Figure 3 shows the microstructure of Coahuila, a hexahedrite that fell in Mexico.  It was etched with an aqueous solution containing 10% sodium thiosulfate (Na2S2O3) and 3% potassium metabisulfite (K2S2O5) and is viewed with bright field.  As for nearly all hexahedrites, the Coahuila specimen is a single crystal, that is, the kamacite matrix has no internal grain boundaries.  Note that all of the kamacite is colored blue.  There are a number of parallel light blue lines running diagonally left to right.  These are Neumann bands.  The white particles are phosphides, both prismatic and plate shaped (in three dimensions).  Note that one prismatically-shaped rhabdite in the lower right corner has cracked due to two intersecting Neumann bands.  Note also the variation in color around the large prismatically-shaped rhabdite in the center of the image.  This is due to compositional variations around the phosphide.  The kamacite background has a rough appearance due to the presence of many very small (<1 μm diameter) phosphides.

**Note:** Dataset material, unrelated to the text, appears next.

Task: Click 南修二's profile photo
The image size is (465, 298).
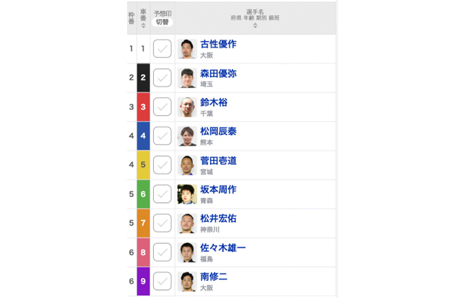Action: [187, 281]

Figure 4 shows Gibeon, a fine octahedrite that fell in Southwest Africa ~50,000 years ago, after color etching with this same solution.  Being a fine octahedrite, the kamacite bandwidth is fine enough that a low magnification photograph can show how coloring of a matrix phase, much as kamacite, varies with crystal orientation.  Note that the structure exhibits elongated kamacite grains colored various shades of brown and blue.  Fine, parallel Neumann bands are observed within each kamacite grain.  The white films between the kamacite grains are taenite.  Note also a number of different types of plessite patches between kamacite grains.

Fig 4 sm Fig 5 sm Fig 6 sm
Figure 4:  Color micrograph of Gibeon, a fine octahedrite, after tint etching with sodium thiosulfate and potassium metabisulfite revealing (20X): elongated kamacite grains, colored according to their crystallographic orientation, containing fine, parallel Neumann bands (mechanical twins), fine white taenite films at the edges of the much wider kamacite grains and patches of two-phase plessite of several types.
Figure 5:  Color micrograph of another region in Gibeon, after tint etching with sodium thiosulfate and potassium metabisulfite revealing (50X) two horizontal bands of two-phase plessite of several types, taenite films along the edges of the plessite, Neumann bands in the kamacite and a kamacite matrix which is all blue (same crystallographic orientation) except at the extreme top of the field where it is brown.
Figure 6:  Color micrograph (20X) of Henbury, a medium octahedrite that fell in Australia, etched with sodium thiosulfate and potassium metabisulfite revealing the effects of a violent deformation event in outer space.  Note the strong deformation pattern and the extensive fine Neumann bands.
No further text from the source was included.